Ему не по нраву то, чем мы с сестрой помышляем. Но, с другой стороны, сам всё зреет. Вождя Всемила всё нет и нет, госпожу Грозу отослали, выдав замуж за бурого вождя.

А крысы медленно, но уверенно идут к власти.

Подсупаются, выгрызая стены на своем пути, выгрызая живых к своей цели.

- Ну что вы? Как тут без меня?

Бер тяжело отпускается на лавку, отточенным движением поправляя свои пышные, уже успевшие побелеть от гнета возраста усы.

- Не обижал ли кто?

Хмурит густые брови, разглядывая меня. Да, он у нас пускай и ворчун, и вроде как не родной, но если что, быстро за свой молот берется.

Это как-то... Сносит с ног, что ли? Мы с сестрой не привыкшие к заботе посторонних.

А тут вот...

- Да нет! - Жму плечом, доставая из печки горшочки с строганиной из оленьей тушки да томленной репой, щедро припорошиваю рубленным чесноком и зеленью. Ставлю на стол. Разворачиваюсь за хлебом. - Тебе и самому ведомо, что я кого хочешь обижу.

Тот прячет довольную ухмылку и берется за деревянную ложку. Наливаю ему квасу, да достаю пирожки с вишней.

Кузнец призывно похлопывает по соседней лавке.

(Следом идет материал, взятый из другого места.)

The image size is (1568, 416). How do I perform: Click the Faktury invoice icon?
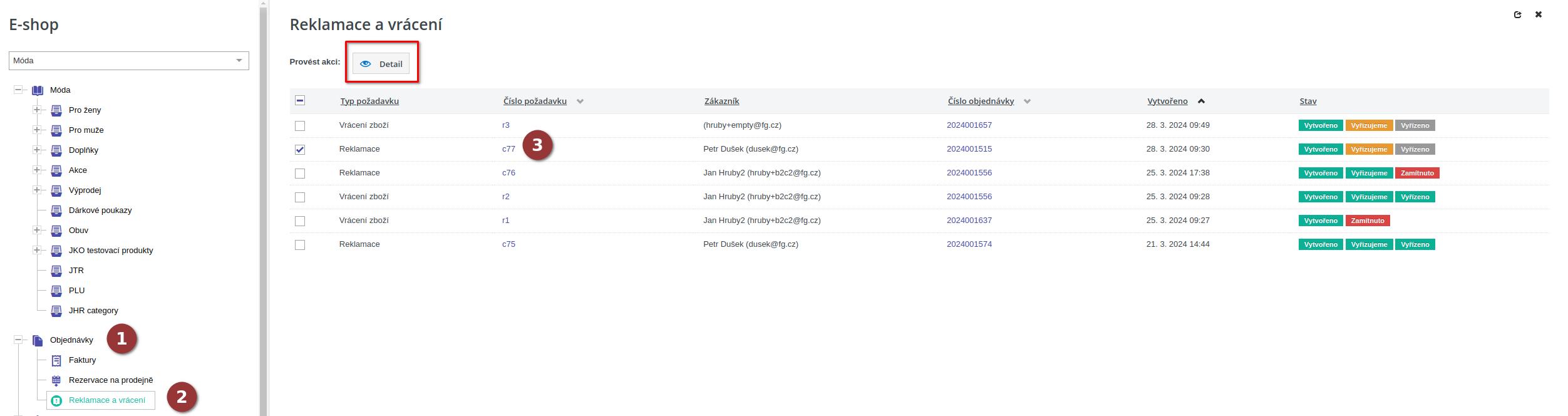click(x=56, y=360)
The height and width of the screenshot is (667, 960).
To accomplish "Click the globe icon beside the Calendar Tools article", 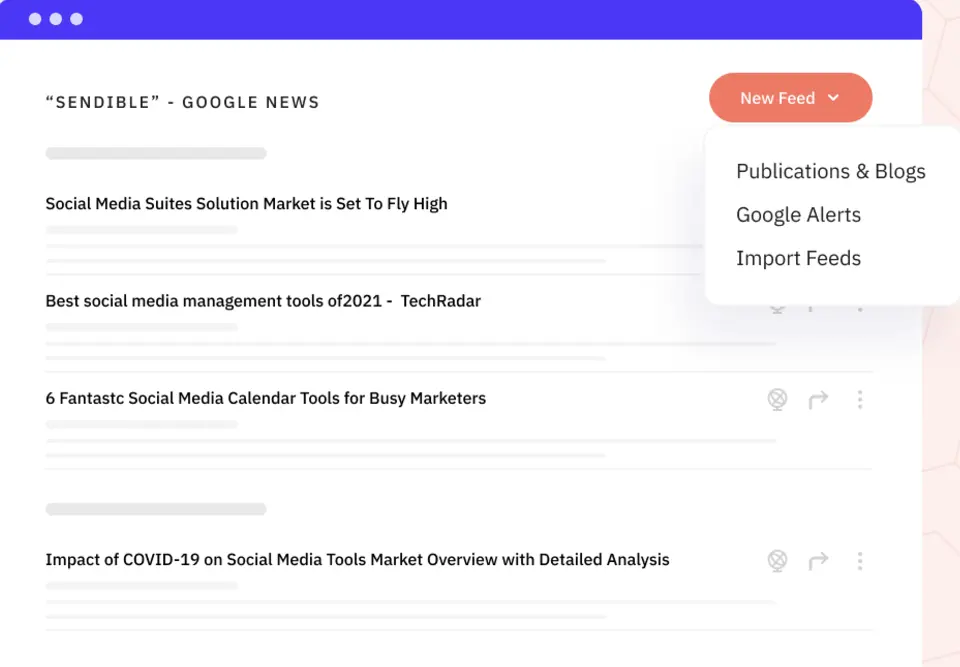I will (x=778, y=399).
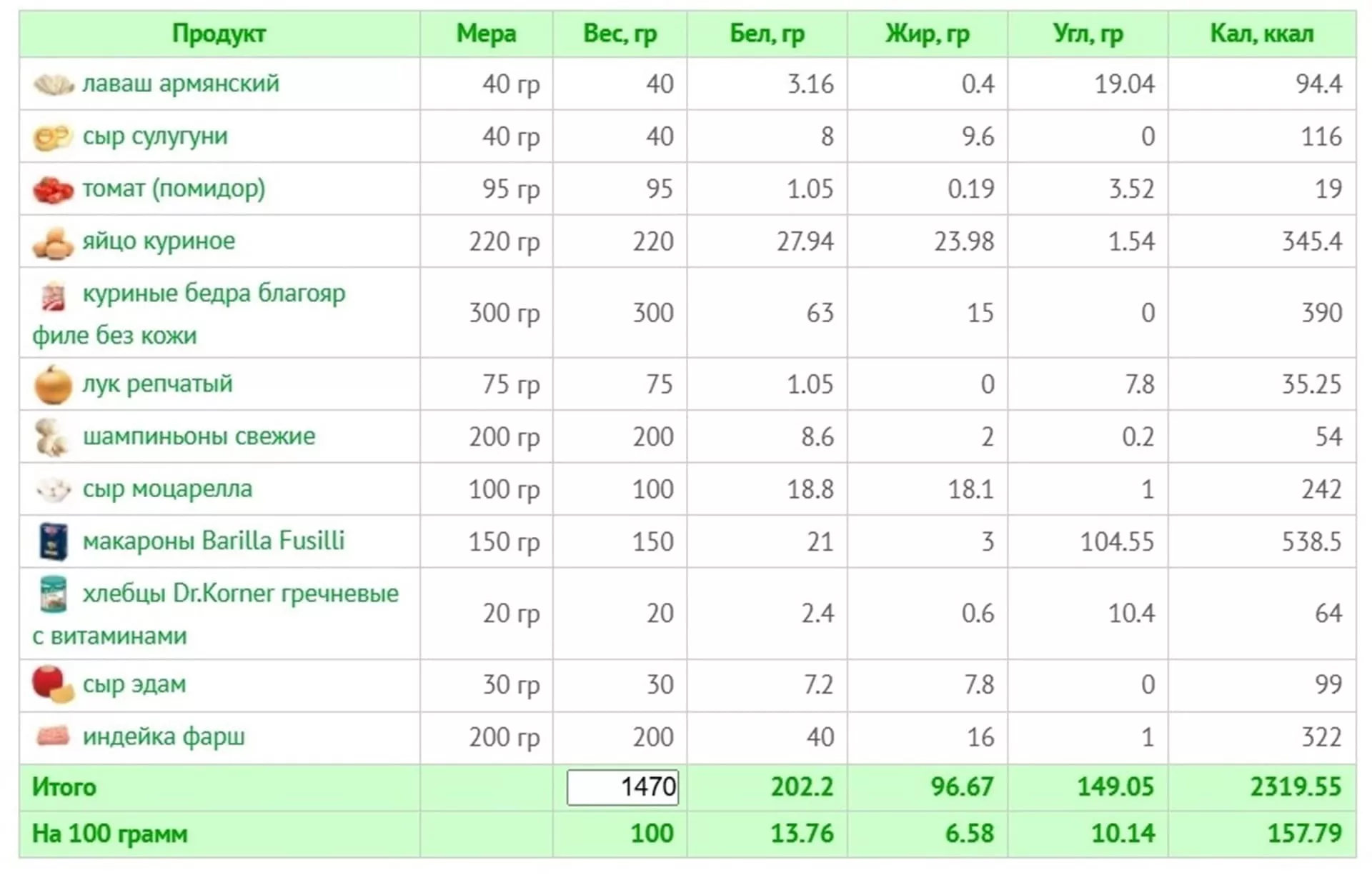The width and height of the screenshot is (1372, 885).
Task: Click the onion icon
Action: point(54,385)
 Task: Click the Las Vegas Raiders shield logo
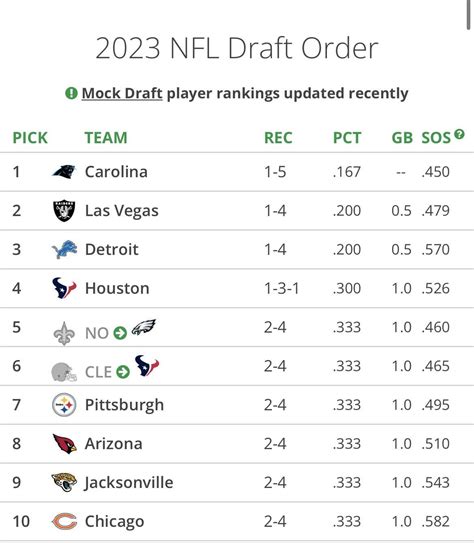click(64, 211)

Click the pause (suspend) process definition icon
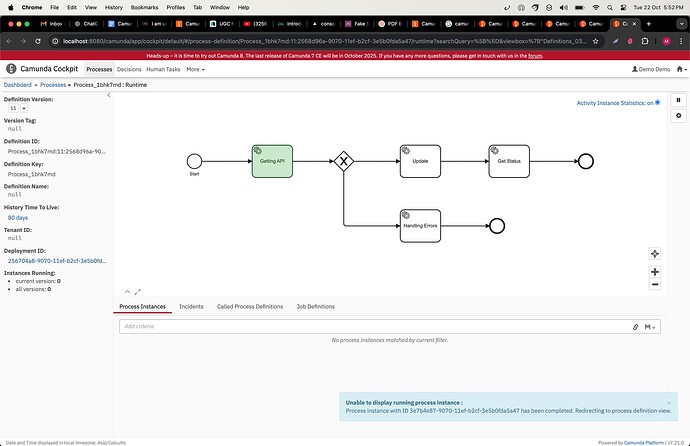point(679,100)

- Садись подле меня, Забавнушка, да откушай хлебца с мяском со старым ворчуном. А то хрупкая такая, там глядишь и ветром сдует.

- Ой, да не голодная я, дядька Благодар!

Отмахиваюсь от его слов, но все равно падаю рядом с ним на лавку. Подпираю ладошкой щеку. Да стараюсь сильно не заглядываться на букет.

Ой, ну хорош же!

- А это чего такое? Трава на столе?

Зыркает старик на диво дивное в кувшине. Я тут же фырчу, дуя губы на подобные оскорбления.

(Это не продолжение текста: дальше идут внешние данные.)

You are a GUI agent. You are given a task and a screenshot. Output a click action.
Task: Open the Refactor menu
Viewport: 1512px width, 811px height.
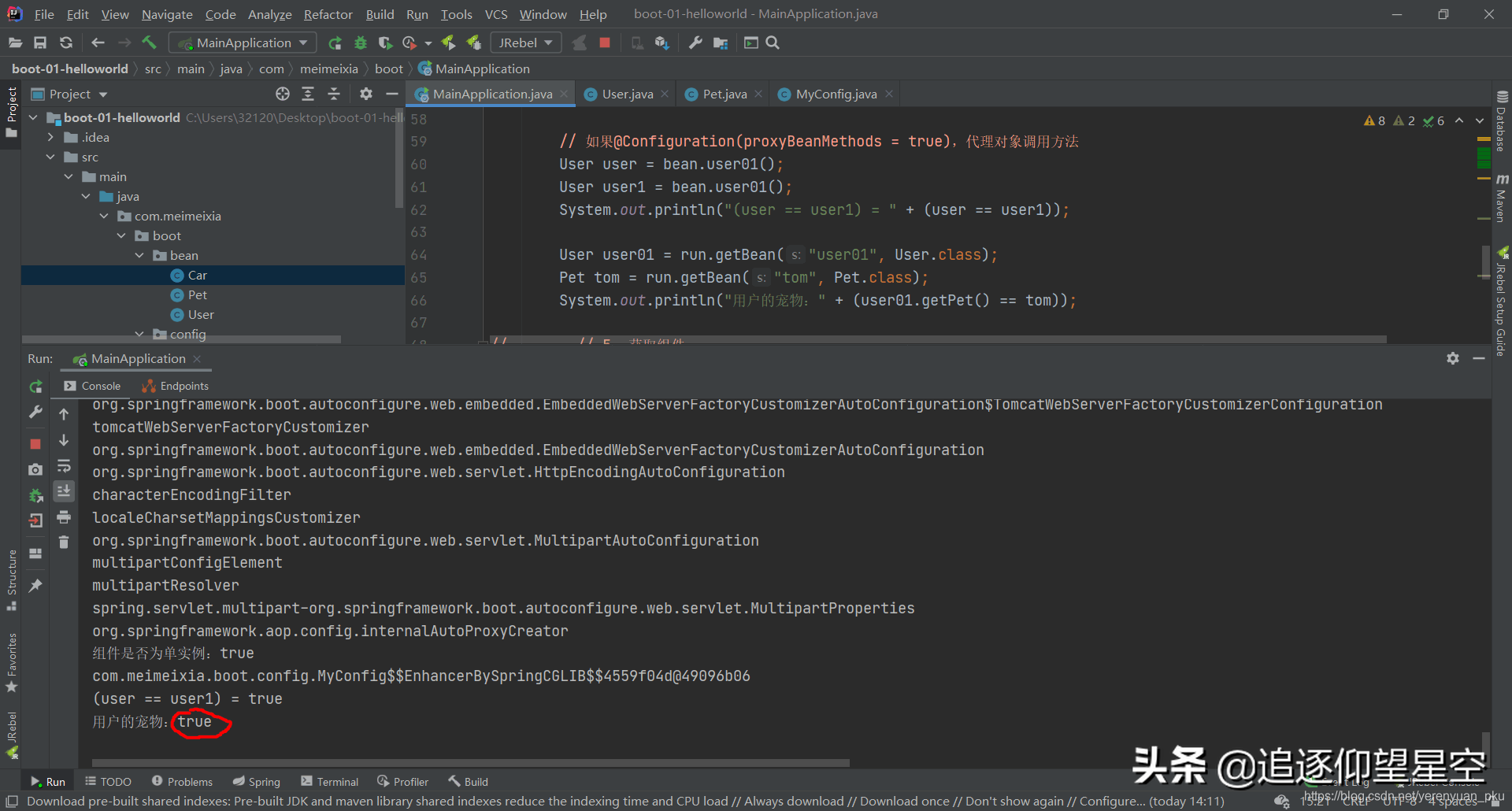click(x=328, y=14)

- Ничего не трава, а цветочки оно! Красиво же! Аль не нравится, я в нашу с Купавой комнату отнесу.

Уже подымаюсь, как старик меня осаждает.

- Ой, да сиди ты на заднице смирно! Нравиться мне оно. Моя покойная Любомира любила эти ромашки. Все лето их собирала да в тереме тащила.

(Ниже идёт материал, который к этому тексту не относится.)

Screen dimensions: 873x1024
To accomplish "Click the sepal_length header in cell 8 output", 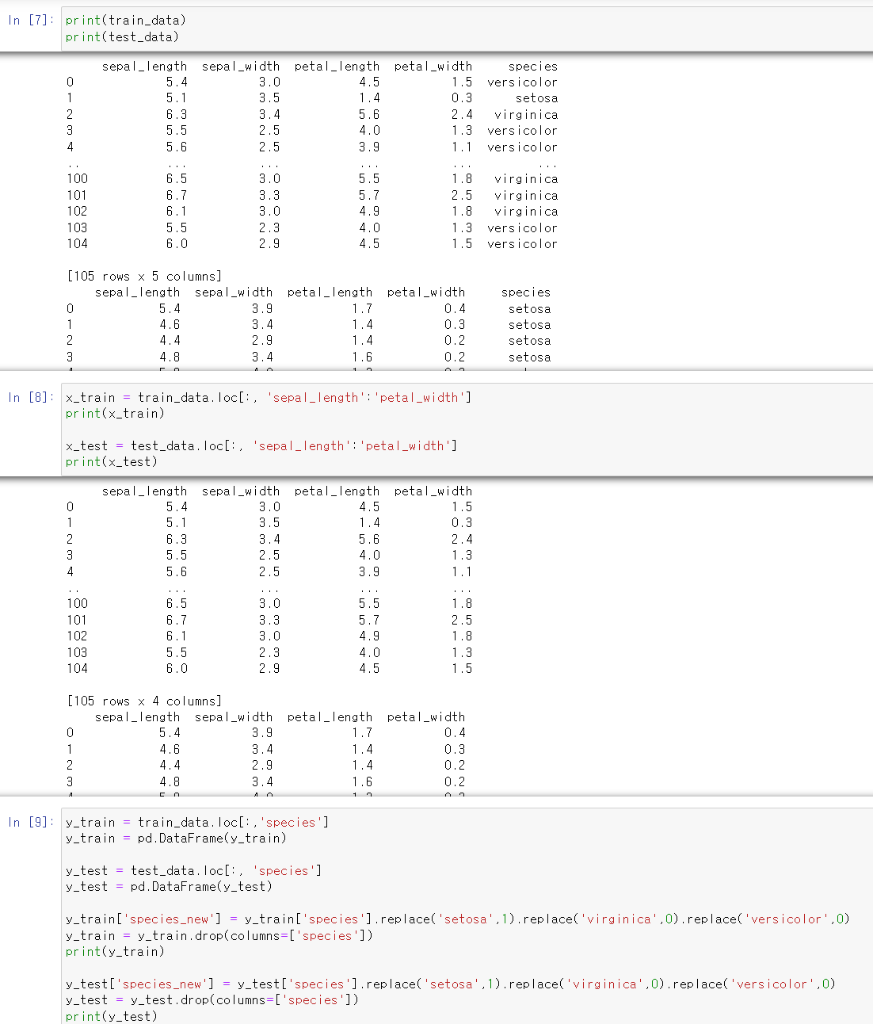I will click(x=147, y=490).
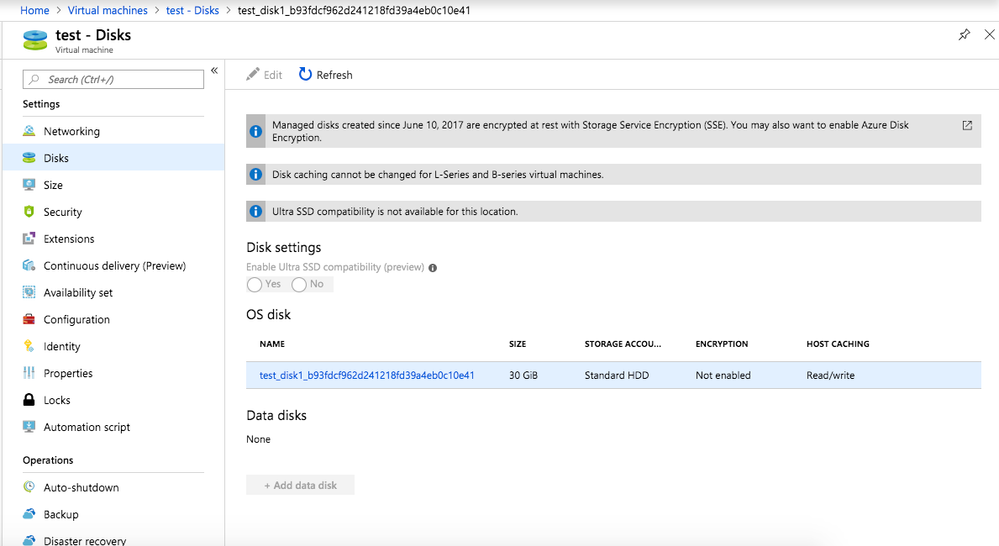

Придаваясь воспоминаниям, мужчина мягчает в лице. И крохотная улыбка мелькает на тонких устах. Стряхивает с себя флер грустных образов прошлого.

Отпивает из кружки квасу.

Вытирает усы ребром указательного пальца и ловит мой взор.

- Так кто притащил тебе этот веник?

Теряюсь на мгновения. Но это уже много, старик улавливает мою растерянность. И чертята довольно поблескивают в побелевших от тяжелых зим очах.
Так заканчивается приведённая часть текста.